Nu we op grond van de zinloosheid en het volkomen ontbreken van kwaadaardigheid
in de handelingen hebben afgedaan met de theorie van ‘geesten’,
‘kabouters’ en ‘duivels’, kunnen we de oorzaak
of oorsprong van het verschijnsel, waarvan de echtheid bewezen is, toch
alleen nog maar toeschrijven aan een blinde, hoewel levende
kracht? Een kracht die onderworpen is aan een onschendbare wet van aantrekking
en afstoting – in haar werking en gevolgen – een
wet die de exacte wetenschap nog moet ontdekken; want ze is een van
de ontelbare wisselwerkingen die het gevolg zijn van magnetische toestanden
die alleen tot stand komen wanneer zowel dierlijk als aardmagnetisme
aanwezig zijn.
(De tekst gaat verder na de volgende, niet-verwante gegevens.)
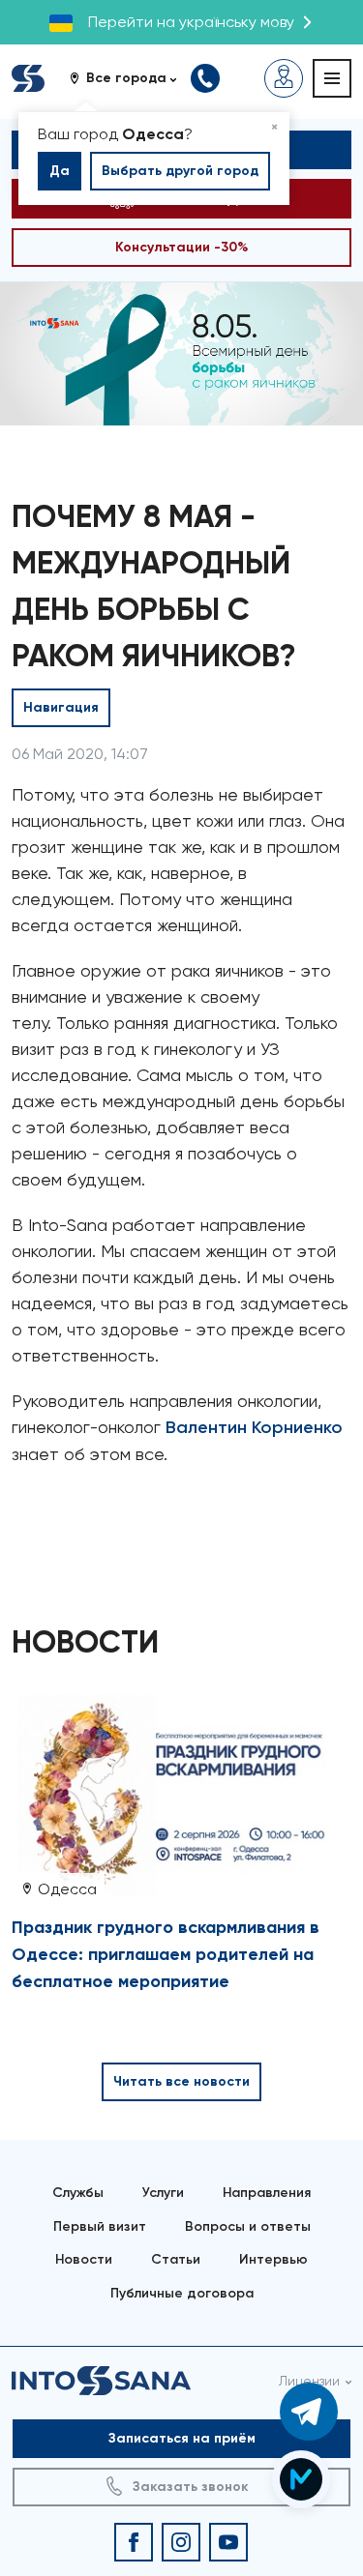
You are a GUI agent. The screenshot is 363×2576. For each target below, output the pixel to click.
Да (59, 170)
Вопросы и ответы (248, 2226)
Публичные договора (182, 2293)
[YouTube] (228, 2542)
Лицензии (309, 2380)
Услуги (163, 2192)
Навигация (61, 707)
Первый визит (99, 2226)
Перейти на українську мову (191, 22)
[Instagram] (181, 2542)
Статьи (175, 2259)
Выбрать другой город (180, 170)
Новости (83, 2259)
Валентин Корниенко (254, 1427)
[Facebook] (133, 2542)
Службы (78, 2192)
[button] (130, 78)
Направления (267, 2192)
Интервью (273, 2259)
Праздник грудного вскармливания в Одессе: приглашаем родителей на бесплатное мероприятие (165, 1954)
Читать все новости (181, 2081)
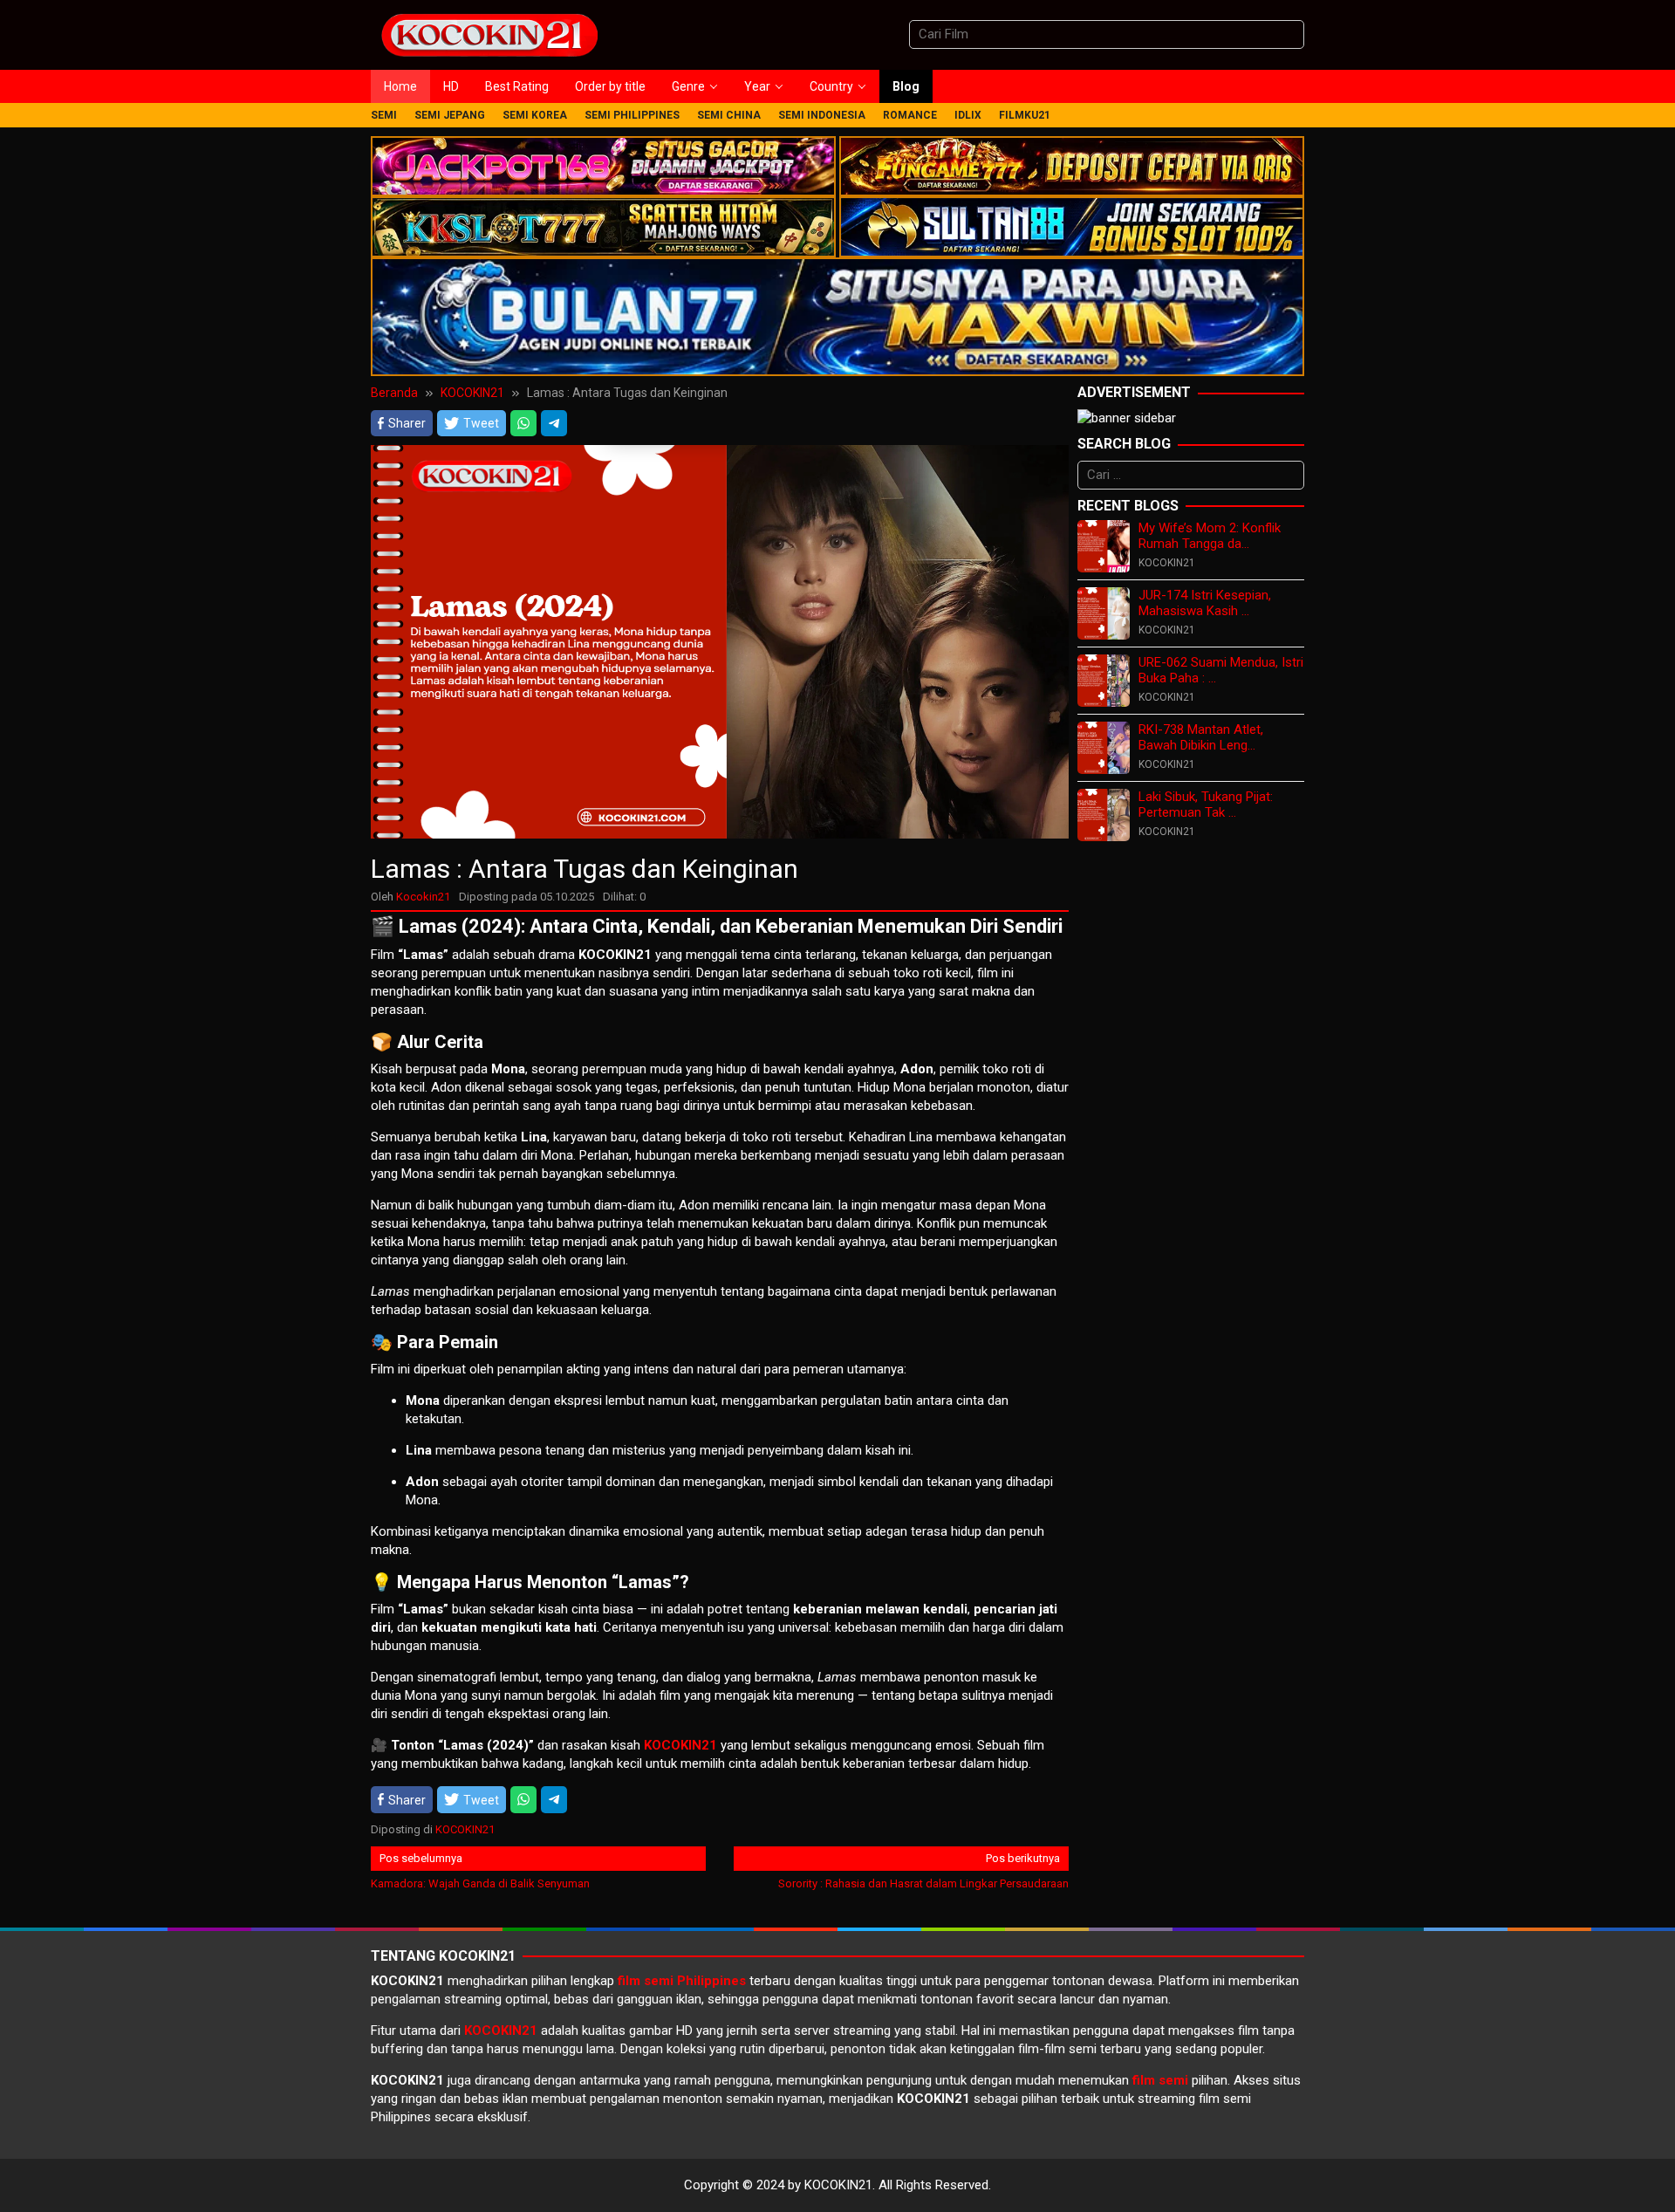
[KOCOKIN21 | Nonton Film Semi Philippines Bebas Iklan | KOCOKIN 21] (488, 34)
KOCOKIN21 (465, 1829)
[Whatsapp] (523, 423)
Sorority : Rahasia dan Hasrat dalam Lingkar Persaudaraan (923, 1871)
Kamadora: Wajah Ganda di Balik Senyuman (480, 1871)
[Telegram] (554, 423)
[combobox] (1106, 34)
Intussen zal die wet maar moeizaam erkenning verkrijgen,
want de wetenschap zal de psychische werking ervan niet erkennen –
wat haar voorstanders ook zeggen.
De spiritisten beschouwen de stenenregens als onregelmatige verschijnselen.
Wij theosofen antwoorden dat, ook al lijkt het verschijnsel op een bepaalde
plaats heel onregelmatig voor te komen, toch uit een vergelijking van
zulke gebeurtenissen in alle delen van de wereld kan worden opgemaakt,
als ze zorgvuldig zijn geregistreerd, dat ze tot nu toe op bijna dezelfde
manier plaatsvinden. Misschien kunnen ze goed worden vergeleken met
de onregelmatigheden in het aardmagnetisme die door de wetenschap ‘grillig’
worden genoemd, en vroeger door haar duidelijk werden onderscheiden
van een andere klasse, die ze ‘periodiek’ noemde; maar nu
is ontdekt dat de ‘grillige’ even regelmatig voorkomen als
de andere soort. De oorzaak van deze veranderingen van de magneetnaald
is even onbekend aan de natuurwetenschap als de verschijnselen van stenenregens
aan hen die de psychologie bestuderen; toch zijn beide nauw verbonden.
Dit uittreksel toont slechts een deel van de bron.